This example demonstrates how to describe a job.

.. code:: yaml

  hpc_job:
    type: croupier.nodes.Job
    properties:
      job_options:
        partition: { get_input: partition_name }
        commands: ["touch job-$SCALE_INDEX.test"]
        nodes: 1
        tasks: 1
        tasks_per_node: 1
        max_time: "00:01:00"
        scale: 4
      skip_cleanup: True
    relationships:
    - type: task_managed_by_interface
      target: hpc_interface
   ...

This example demonstrates how to describe an script job.

.. code:: yaml

  hpc_job:
    type: croupier.nodes.Job
    properties:
      job_options:
        script: "touch.script"
        arguments:
            - "job-\\$SCALE_INDEX.test"
        nodes: 1
        tasks: 1
        tasks_per_node: 1
        max_time: "00:01:00"
        partition: { get_input: partition_name }
        scale: 4
      deployment:
        bootstrap: "scripts/create_script.sh"
        revert: "scripts/delete_script.sh"
        inputs:
          - "script-"
      skip_cleanup: True
    relationships:
      - type: task_managed_by_interface
        target: hpc_interface
   ...

**Mapped Operations:**

-  ``cloudify.interfaces.lifecycle.start`` Send and execute the
   bootstrap script.

-  ``cloudify.interfaces.lifecycle.stop`` Send and execute the revert
   script.

-  ``croupier.interfaces.lifecycle.queue`` Queues the job in the HPC.

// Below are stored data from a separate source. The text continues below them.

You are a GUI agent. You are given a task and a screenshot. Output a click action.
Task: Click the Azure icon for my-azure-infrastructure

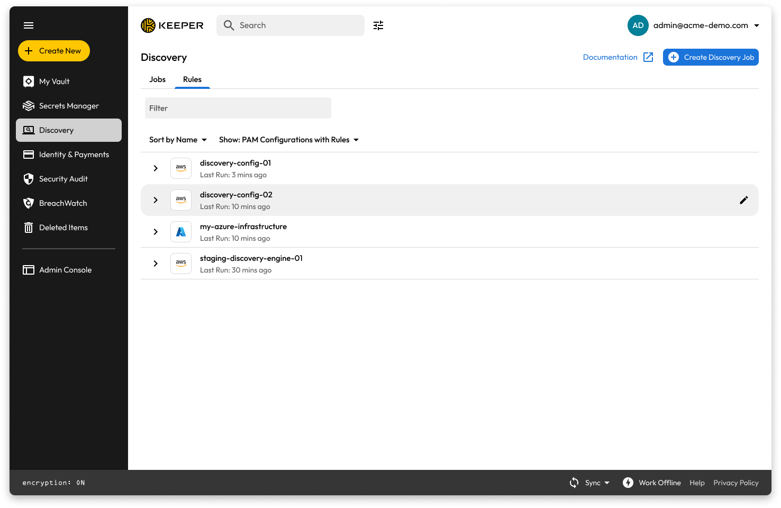tap(181, 232)
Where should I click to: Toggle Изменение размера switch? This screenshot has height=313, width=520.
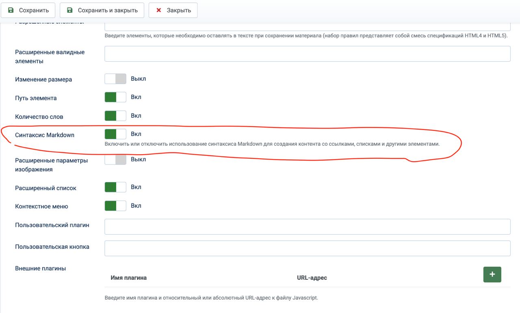[115, 79]

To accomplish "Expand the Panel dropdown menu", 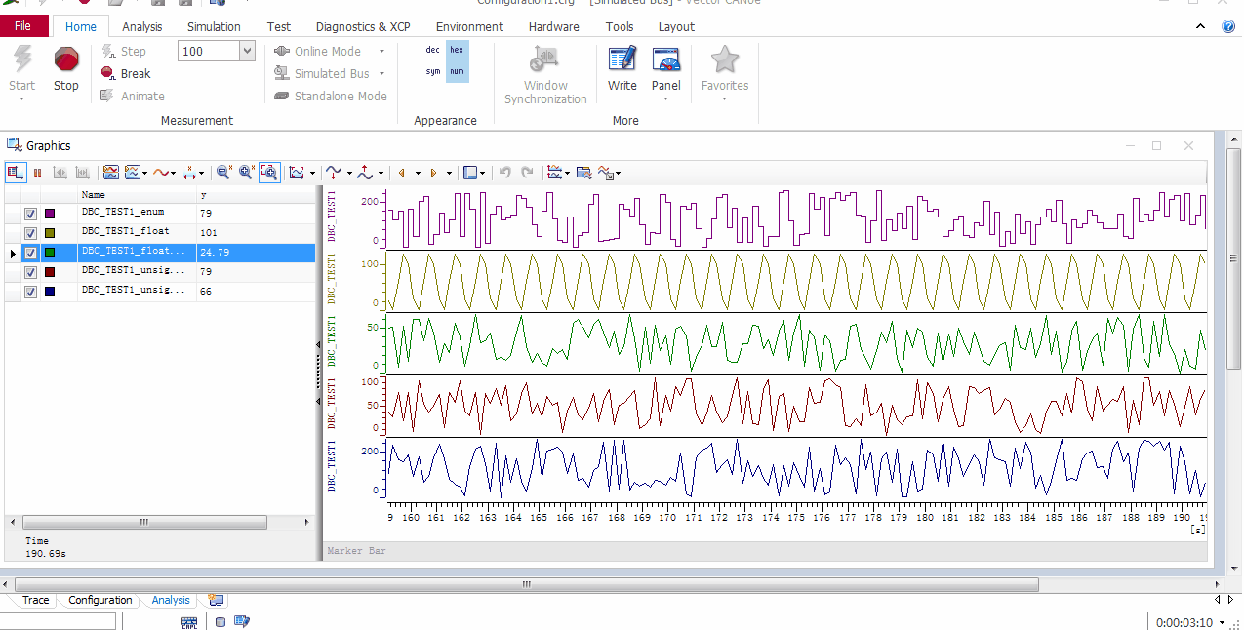I will (x=666, y=98).
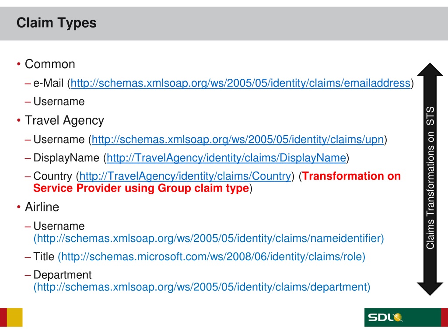Click the double-headed arrow's bottom arrowhead
This screenshot has width=448, height=336.
click(430, 289)
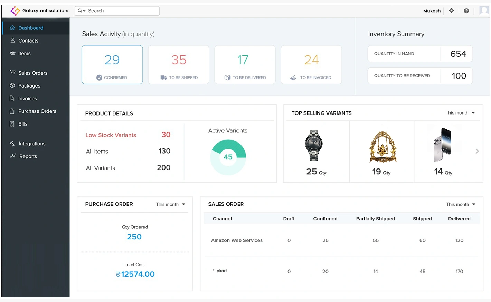
Task: Open help via question mark icon
Action: [x=466, y=11]
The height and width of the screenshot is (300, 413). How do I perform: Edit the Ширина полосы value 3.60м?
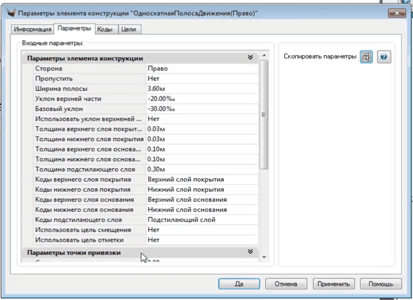tap(201, 88)

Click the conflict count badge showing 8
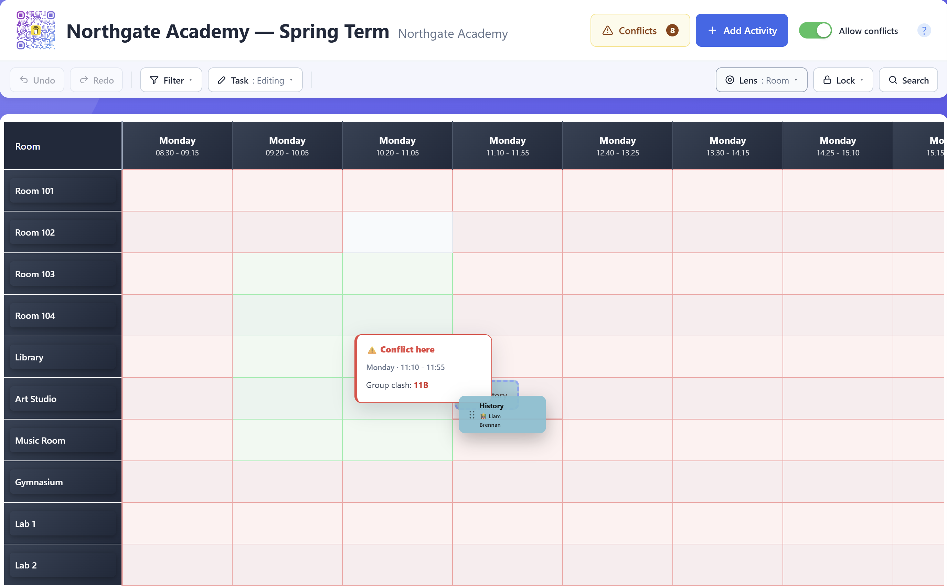[672, 31]
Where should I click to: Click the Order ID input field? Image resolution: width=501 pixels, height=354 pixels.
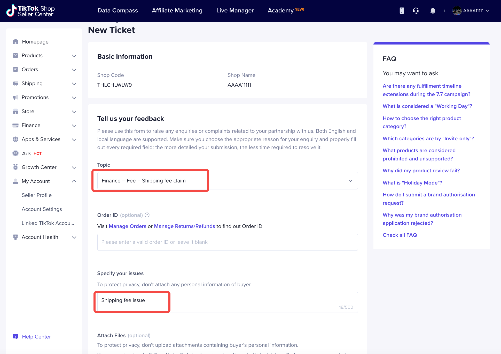[227, 242]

-  ``croupier.interfaces.lifecycle.publish`` Publish outputs outside the HPC.

-  ``croupier.interfaces.lifecycle.cleanup`` Clean up operations after job is
   finished.

-  ``croupier.interfaces.lifecycle.cancel`` Cancels a queued job.

.. _croupier_nodes_singularityjob:

croupier.nodes.SingularityJob
-----------------------------

**Derived From:** croupier_nodes_job_

Use this tipe to describe a job executed from a
`Singularity <http://singularity.lbl.gov/>`__ container.

**Properties:**

-  ``job_options``: Job parameters and needed resources.

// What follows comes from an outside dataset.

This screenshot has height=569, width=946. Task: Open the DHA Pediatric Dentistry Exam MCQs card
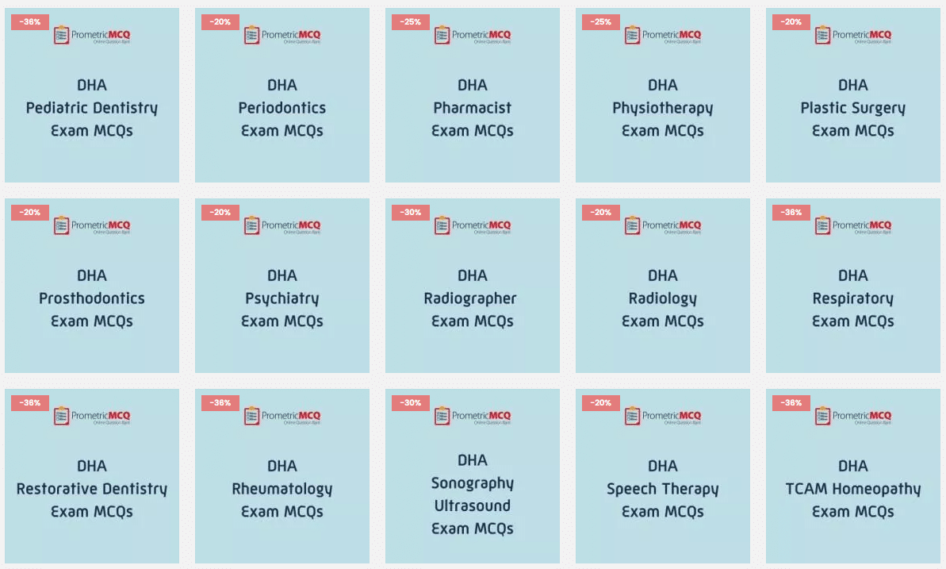92,95
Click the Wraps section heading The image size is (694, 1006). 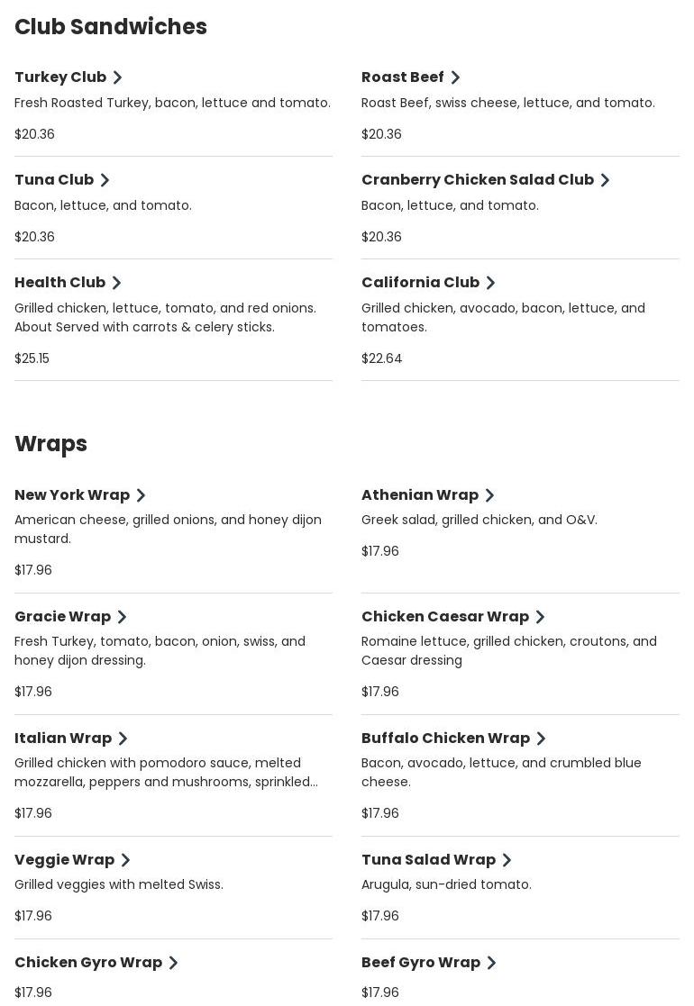point(51,444)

   -  ``pre``: List of commands to be executed before running
      singularity container. Optional.

   -  ``post``: List of commands to be executed after running
      singularity container. Optional.

   -  ``image``: `Singularity <http://singularity.lbl.gov/>`__ image
      file.

   -  ``home``: Home volume that will be bind with the image instance
      (Optional).

   -  ``volumes``: List of volumes that will be bind with the image
      instance.

   -  ``partition``: Partition in which the job will be executed. If not
      provided, the HPC default will be used.

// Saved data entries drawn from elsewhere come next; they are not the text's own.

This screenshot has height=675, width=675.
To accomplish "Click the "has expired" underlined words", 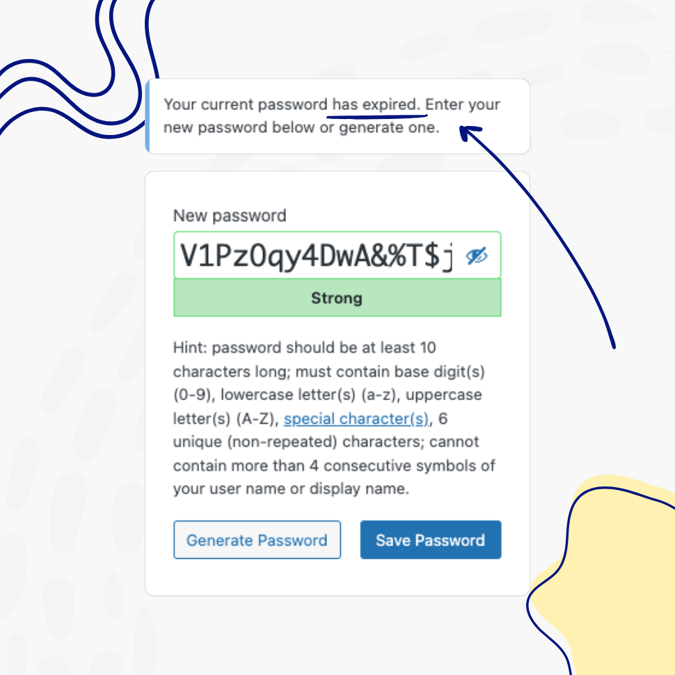I will [x=375, y=104].
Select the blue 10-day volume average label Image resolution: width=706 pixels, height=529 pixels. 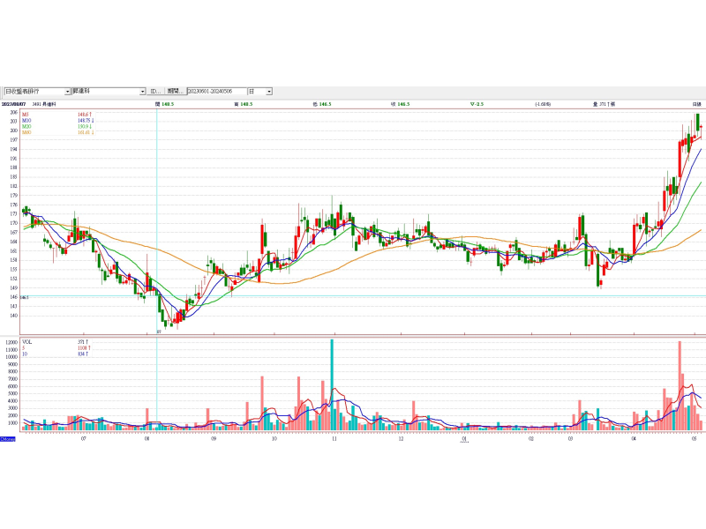(25, 353)
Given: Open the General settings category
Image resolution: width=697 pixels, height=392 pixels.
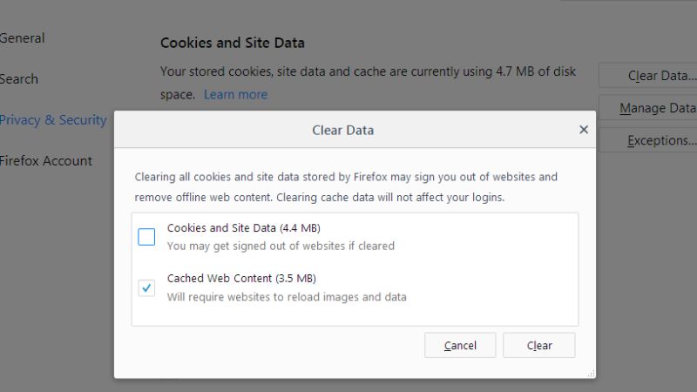Looking at the screenshot, I should point(23,38).
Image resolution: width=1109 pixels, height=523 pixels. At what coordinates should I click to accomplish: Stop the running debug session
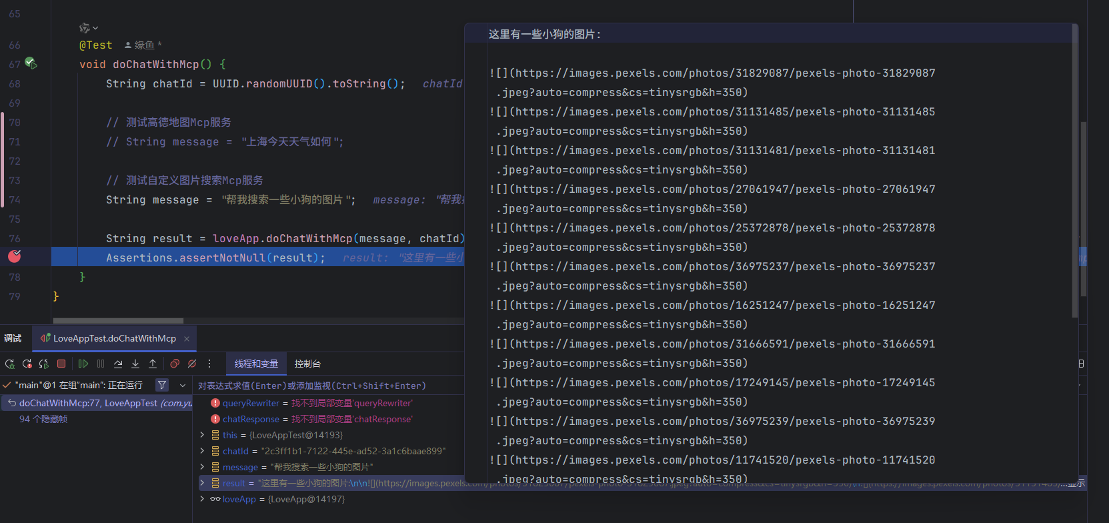click(61, 364)
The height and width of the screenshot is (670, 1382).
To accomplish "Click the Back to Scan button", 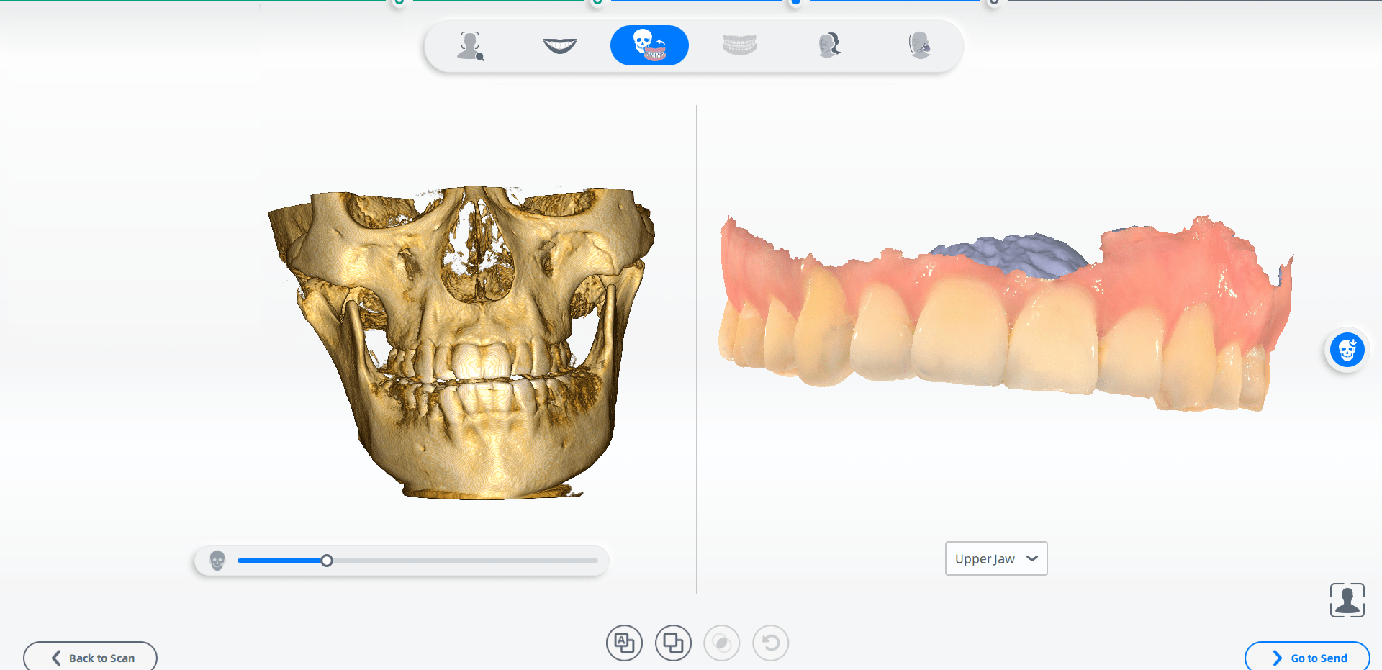I will pos(91,657).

   -  ``nodes``: Necessary nodes of the job. 1 by default.

   -  ``tasks``: Number of tasks of the job. 1 by default.

   -  ``tasks_per_node``: Number of tasks per node. 1 by default.

   -  ``max_time``: Set a limit on the total run time of the job
      allocation. Mandatory if no script is provided.

   -  ``scale``: Execute in parallel the job N times according to this
      property. Default ``1`` (no scale).

   -  ``scale_max_in_parallel``: Maximum number of scaled job instances
      that can be run in parallel. Only works with scale > ``1``.
      Default same as scale.

   -  ``memory``: Specify the real memory required per node. Different
      units can be specified using the suffix [``K|M|G|T``]. Default
      value ``""`` lets the infrastructure interface assign the default memory
      to the job.

   -  ``stdout_file``: Define the file where to gather the standard
      output of the job. Default value ``""`` sets ``<job-name>.err``
      filename.

   -  ``stderr_file``: Define the file where to gather the standard
      error output. Default value ``""`` sets ``<job-name>.out``
      filename.

   -  ``mail-user``: Email to receive notification of job state changes.
      Default value ``""`` does not send any mail.

   -  ``mail-type``: Type of event to be notified by mail, can define
      several events separated by comma. Valid values
      ``NONE, BEGIN, END, FAIL, TIME_LIMIT, REQUEUE, ALL``. Default
      value ``""`` does not send any mail.

   -  ``reservation``: Allocate resources for the job from the named
      reservation. Default value ``""`` does not allocate from any named
      reservation.

   -  ``qos``: Request a quality of service for the job. Default value
      ``""`` lets de infrastructure interface assign the default user ``qos``.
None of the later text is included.